*INSTRUCTIONS TO FOLLOW*
Here are some entries; quote each one exactly.

*RECORDED INFORMATION*
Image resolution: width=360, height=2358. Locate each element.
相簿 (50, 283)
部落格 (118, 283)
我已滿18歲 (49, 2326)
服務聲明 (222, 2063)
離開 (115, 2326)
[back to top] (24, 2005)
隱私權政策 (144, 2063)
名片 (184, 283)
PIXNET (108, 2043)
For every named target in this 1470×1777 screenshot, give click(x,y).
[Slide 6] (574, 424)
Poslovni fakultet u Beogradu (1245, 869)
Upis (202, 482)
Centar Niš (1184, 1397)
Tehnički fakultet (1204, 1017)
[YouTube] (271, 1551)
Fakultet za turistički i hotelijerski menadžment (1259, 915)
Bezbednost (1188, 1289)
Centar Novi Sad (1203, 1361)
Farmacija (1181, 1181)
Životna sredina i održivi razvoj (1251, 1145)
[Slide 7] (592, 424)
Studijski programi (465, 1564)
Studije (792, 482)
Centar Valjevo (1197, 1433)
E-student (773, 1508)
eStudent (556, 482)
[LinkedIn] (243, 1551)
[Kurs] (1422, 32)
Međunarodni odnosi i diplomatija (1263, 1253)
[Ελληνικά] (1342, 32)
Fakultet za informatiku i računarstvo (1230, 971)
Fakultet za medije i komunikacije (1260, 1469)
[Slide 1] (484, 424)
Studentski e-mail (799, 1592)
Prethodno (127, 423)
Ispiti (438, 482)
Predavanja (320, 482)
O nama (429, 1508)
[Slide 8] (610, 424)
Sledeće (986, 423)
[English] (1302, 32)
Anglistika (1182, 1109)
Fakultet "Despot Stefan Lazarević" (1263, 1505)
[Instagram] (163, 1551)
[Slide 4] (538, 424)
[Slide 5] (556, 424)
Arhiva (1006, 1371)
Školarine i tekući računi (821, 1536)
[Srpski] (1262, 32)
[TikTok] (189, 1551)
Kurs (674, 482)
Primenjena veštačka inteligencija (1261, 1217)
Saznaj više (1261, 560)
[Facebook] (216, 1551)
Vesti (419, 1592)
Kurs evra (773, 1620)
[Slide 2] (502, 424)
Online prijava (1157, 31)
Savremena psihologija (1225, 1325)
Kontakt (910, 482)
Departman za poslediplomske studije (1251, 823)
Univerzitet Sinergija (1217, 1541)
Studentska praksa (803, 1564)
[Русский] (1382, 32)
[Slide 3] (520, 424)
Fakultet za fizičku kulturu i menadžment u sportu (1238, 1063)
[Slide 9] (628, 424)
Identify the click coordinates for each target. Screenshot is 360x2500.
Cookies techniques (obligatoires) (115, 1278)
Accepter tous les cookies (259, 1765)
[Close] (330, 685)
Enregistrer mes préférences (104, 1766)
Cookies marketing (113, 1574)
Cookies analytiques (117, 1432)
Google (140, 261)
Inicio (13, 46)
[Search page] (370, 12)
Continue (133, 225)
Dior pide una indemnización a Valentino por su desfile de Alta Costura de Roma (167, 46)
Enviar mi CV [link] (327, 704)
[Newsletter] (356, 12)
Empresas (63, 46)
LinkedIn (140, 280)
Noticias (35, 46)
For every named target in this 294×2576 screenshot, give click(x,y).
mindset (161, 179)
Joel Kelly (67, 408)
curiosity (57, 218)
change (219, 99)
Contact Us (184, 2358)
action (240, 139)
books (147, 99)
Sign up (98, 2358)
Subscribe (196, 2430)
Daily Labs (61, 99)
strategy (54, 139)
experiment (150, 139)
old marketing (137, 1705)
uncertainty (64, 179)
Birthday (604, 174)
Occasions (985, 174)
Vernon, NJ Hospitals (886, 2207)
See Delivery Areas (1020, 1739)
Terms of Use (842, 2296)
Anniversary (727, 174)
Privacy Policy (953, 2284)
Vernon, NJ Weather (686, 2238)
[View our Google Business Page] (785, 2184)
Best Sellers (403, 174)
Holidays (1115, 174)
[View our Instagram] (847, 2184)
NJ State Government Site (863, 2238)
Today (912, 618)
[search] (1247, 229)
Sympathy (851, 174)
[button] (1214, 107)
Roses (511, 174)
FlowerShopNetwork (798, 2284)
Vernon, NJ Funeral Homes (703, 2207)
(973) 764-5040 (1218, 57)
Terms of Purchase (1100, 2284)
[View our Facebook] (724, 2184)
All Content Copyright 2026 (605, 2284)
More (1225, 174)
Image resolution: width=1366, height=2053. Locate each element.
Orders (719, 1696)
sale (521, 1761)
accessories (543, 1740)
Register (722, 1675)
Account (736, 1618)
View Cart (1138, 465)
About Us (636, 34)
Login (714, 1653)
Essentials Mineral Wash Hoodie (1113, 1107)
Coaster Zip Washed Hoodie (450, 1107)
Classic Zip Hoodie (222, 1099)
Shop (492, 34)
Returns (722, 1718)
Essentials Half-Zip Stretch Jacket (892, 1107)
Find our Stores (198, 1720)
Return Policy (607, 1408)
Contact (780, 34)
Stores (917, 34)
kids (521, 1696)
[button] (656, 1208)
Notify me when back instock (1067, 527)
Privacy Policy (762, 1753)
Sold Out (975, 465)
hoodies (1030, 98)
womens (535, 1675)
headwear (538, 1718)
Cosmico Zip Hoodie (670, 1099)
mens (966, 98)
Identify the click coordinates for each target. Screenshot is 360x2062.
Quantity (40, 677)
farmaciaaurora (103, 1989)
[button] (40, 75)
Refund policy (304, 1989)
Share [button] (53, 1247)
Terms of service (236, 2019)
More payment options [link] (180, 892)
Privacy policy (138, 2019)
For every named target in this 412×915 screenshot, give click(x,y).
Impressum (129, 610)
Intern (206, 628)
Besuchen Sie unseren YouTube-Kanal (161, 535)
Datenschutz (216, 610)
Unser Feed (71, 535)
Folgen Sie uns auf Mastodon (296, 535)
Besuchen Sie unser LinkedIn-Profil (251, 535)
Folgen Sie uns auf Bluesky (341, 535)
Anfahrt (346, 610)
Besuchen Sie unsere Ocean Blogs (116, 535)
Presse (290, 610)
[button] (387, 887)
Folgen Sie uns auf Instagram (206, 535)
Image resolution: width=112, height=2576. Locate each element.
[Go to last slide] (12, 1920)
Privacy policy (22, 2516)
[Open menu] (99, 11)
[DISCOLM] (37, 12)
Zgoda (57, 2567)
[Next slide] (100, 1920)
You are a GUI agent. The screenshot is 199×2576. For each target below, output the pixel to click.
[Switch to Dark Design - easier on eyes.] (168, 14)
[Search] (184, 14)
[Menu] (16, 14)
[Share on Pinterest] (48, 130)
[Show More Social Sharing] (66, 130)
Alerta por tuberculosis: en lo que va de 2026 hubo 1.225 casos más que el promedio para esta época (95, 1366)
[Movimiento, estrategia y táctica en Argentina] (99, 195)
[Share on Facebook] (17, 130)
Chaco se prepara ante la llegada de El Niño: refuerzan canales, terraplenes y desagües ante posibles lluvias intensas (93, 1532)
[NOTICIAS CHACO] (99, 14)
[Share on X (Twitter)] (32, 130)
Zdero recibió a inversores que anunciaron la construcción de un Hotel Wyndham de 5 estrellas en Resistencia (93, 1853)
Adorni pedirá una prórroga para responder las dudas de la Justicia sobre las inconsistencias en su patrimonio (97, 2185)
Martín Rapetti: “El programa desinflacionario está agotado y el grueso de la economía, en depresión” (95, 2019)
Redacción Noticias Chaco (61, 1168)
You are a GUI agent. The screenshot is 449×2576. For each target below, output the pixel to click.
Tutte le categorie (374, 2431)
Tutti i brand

*SOLUTION*
Image resolution: width=360, height=2358. Locate each element.
相簿 (50, 283)
部落格 (118, 283)
我已滿18歲 (49, 2326)
服務聲明 (222, 2063)
離開 (115, 2326)
[back to top] (24, 2005)
隱私權政策 (144, 2063)
名片 (184, 283)
PIXNET (108, 2043)
For every named target in this 1470×1777 screenshot, give click(x,y).
[Slide 6] (574, 424)
Poslovni fakultet u Beogradu (1245, 869)
Upis (202, 482)
Centar Niš (1184, 1397)
Tehnički fakultet (1204, 1017)
[YouTube] (271, 1551)
Fakultet za turistički i hotelijerski menadžment (1259, 915)
Bezbednost (1188, 1289)
Centar Novi Sad (1203, 1361)
Farmacija (1181, 1181)
Životna sredina i održivi razvoj (1251, 1145)
[Slide 7] (592, 424)
Studijski programi (465, 1564)
Studije (792, 482)
Centar Valjevo (1197, 1433)
E-student (773, 1508)
eStudent (556, 482)
[LinkedIn] (243, 1551)
[Kurs] (1422, 32)
Međunarodni odnosi i diplomatija (1263, 1253)
[Ελληνικά] (1342, 32)
Fakultet za informatiku i računarstvo (1230, 971)
Fakultet za medije i komunikacije (1260, 1469)
[Slide 1] (484, 424)
Studentski e-mail (799, 1592)
Prethodno (127, 423)
Ispiti (438, 482)
Predavanja (320, 482)
O nama (429, 1508)
[Slide 8] (610, 424)
Sledeće (986, 423)
[English] (1302, 32)
Anglistika (1182, 1109)
Fakultet "Despot Stefan Lazarević" (1263, 1505)
[Instagram] (163, 1551)
[Slide 4] (538, 424)
[Slide 5] (556, 424)
Arhiva (1006, 1371)
Školarine i tekući računi (821, 1536)
[Srpski] (1262, 32)
[TikTok] (189, 1551)
Kurs (674, 482)
Primenjena veštačka inteligencija (1261, 1217)
Saznaj više (1261, 560)
[Facebook] (216, 1551)
Vesti (419, 1592)
Kurs evra (773, 1620)
[Slide 2] (502, 424)
Online prijava (1157, 31)
Savremena psihologija (1225, 1325)
Kontakt (910, 482)
Departman za poslediplomske studije (1251, 823)
Univerzitet Sinergija (1217, 1541)
Studentska praksa (803, 1564)
[Русский] (1382, 32)
[Slide 3] (520, 424)
Fakultet za fizičku kulturu i menadžment u sportu (1238, 1063)
[Slide 9] (628, 424)
Identify the click coordinates for each target. Screenshot is 360x2500.
Cookies techniques (obligatoires) (115, 1278)
Accepter tous les cookies (259, 1765)
[Close] (330, 685)
Enregistrer mes préférences (104, 1766)
Cookies marketing (113, 1574)
Cookies analytiques (117, 1432)
Google (140, 261)
Inicio (13, 46)
[Search page] (370, 12)
Continue (133, 225)
Dior pide una indemnización a Valentino por su desfile de Alta Costura de Roma (167, 46)
Enviar mi CV [link] (327, 704)
[Newsletter] (356, 12)
Empresas (63, 46)
LinkedIn (140, 280)
Noticias (35, 46)
For every named target in this 294×2576 screenshot, give click(x,y).
mindset (161, 179)
Joel Kelly (67, 408)
curiosity (57, 218)
change (219, 99)
Contact Us (184, 2358)
action (240, 139)
books (147, 99)
Sign up (98, 2358)
Subscribe (196, 2430)
Daily Labs (61, 99)
strategy (54, 139)
experiment (150, 139)
old marketing (137, 1705)
uncertainty (64, 179)
Birthday (604, 174)
Occasions (985, 174)
Vernon, NJ Hospitals (886, 2207)
See Delivery Areas (1020, 1739)
Terms of Use (842, 2296)
Anniversary (727, 174)
Privacy Policy (953, 2284)
Vernon, NJ Weather (686, 2238)
[View our Google Business Page] (785, 2184)
Best Sellers (403, 174)
Holidays (1115, 174)
[View our Instagram] (847, 2184)
NJ State Government Site (863, 2238)
Today (912, 618)
[search] (1247, 229)
Sympathy (851, 174)
[button] (1214, 107)
Roses (511, 174)
FlowerShopNetwork (798, 2284)
Vernon, NJ Funeral Homes (703, 2207)
(973) 764-5040 (1218, 57)
Terms of Purchase (1100, 2284)
[View our Facebook] (724, 2184)
All Content Copyright 2026 (605, 2284)
More (1225, 174)
Image resolution: width=1366, height=2053. Locate each element.
Orders (719, 1696)
sale (521, 1761)
accessories (543, 1740)
Register (722, 1675)
Account (736, 1618)
View Cart (1138, 465)
About Us (636, 34)
Login (714, 1653)
Essentials Mineral Wash Hoodie (1113, 1107)
Coaster Zip Washed Hoodie (450, 1107)
Classic Zip Hoodie (222, 1099)
Shop (492, 34)
Returns (722, 1718)
Essentials Half-Zip Stretch Jacket (892, 1107)
Find our Stores (198, 1720)
Return Policy (607, 1408)
Contact (780, 34)
Stores (917, 34)
kids (521, 1696)
[button] (656, 1208)
Notify me when back instock (1067, 527)
Privacy Policy (762, 1753)
Sold Out (975, 465)
hoodies (1030, 98)
womens (535, 1675)
headwear (538, 1718)
Cosmico Zip Hoodie (670, 1099)
mens (966, 98)
Identify the click coordinates for each target. Screenshot is 360x2062.
Quantity (40, 677)
farmaciaaurora (103, 1989)
[button] (40, 75)
Refund policy (304, 1989)
Share [button] (53, 1247)
Terms of service (236, 2019)
More payment options [link] (180, 892)
Privacy policy (138, 2019)
For every named target in this 412×915 screenshot, give click(x,y).
Impressum (129, 610)
Intern (206, 628)
Besuchen Sie unseren YouTube-Kanal (161, 535)
Datenschutz (216, 610)
Unser Feed (71, 535)
Folgen Sie uns auf Mastodon (296, 535)
Besuchen Sie unser LinkedIn-Profil (251, 535)
Folgen Sie uns auf Bluesky (341, 535)
Anfahrt (346, 610)
Besuchen Sie unsere Ocean Blogs (116, 535)
Presse (290, 610)
[button] (387, 887)
Folgen Sie uns auf Instagram (206, 535)
Image resolution: width=112, height=2576. Locate each element.
[Go to last slide] (12, 1920)
Privacy policy (22, 2516)
[Open menu] (99, 11)
[DISCOLM] (37, 12)
Zgoda (57, 2567)
[Next slide] (100, 1920)
You are a GUI agent. The screenshot is 199×2576. For each target below, output the pixel to click.
[Switch to Dark Design - easier on eyes.] (168, 14)
[Search] (184, 14)
[Menu] (16, 14)
[Share on Pinterest] (48, 130)
[Show More Social Sharing] (66, 130)
Alerta por tuberculosis: en lo que va de 2026 hubo 1.225 casos más que el promedio para esta época (95, 1366)
[Movimiento, estrategia y táctica en Argentina] (99, 195)
[Share on Facebook] (17, 130)
Chaco se prepara ante la llegada de El Niño: refuerzan canales, terraplenes y desagües ante posibles lluvias intensas (93, 1532)
[NOTICIAS CHACO] (99, 14)
[Share on X (Twitter)] (32, 130)
Zdero recibió a inversores que anunciaron la construcción de un Hotel Wyndham de 5 estrellas en Resistencia (93, 1853)
Adorni pedirá una prórroga para responder las dudas de la Justicia sobre las inconsistencias en su patrimonio (97, 2185)
Martín Rapetti: “El programa desinflacionario está agotado y el grueso de la economía, en depresión” (95, 2019)
Redacción Noticias Chaco (61, 1168)
You are a GUI agent. The screenshot is 449×2576. For each target below, output the pixel to click.
Tutte le categorie (374, 2431)
Tutti i brand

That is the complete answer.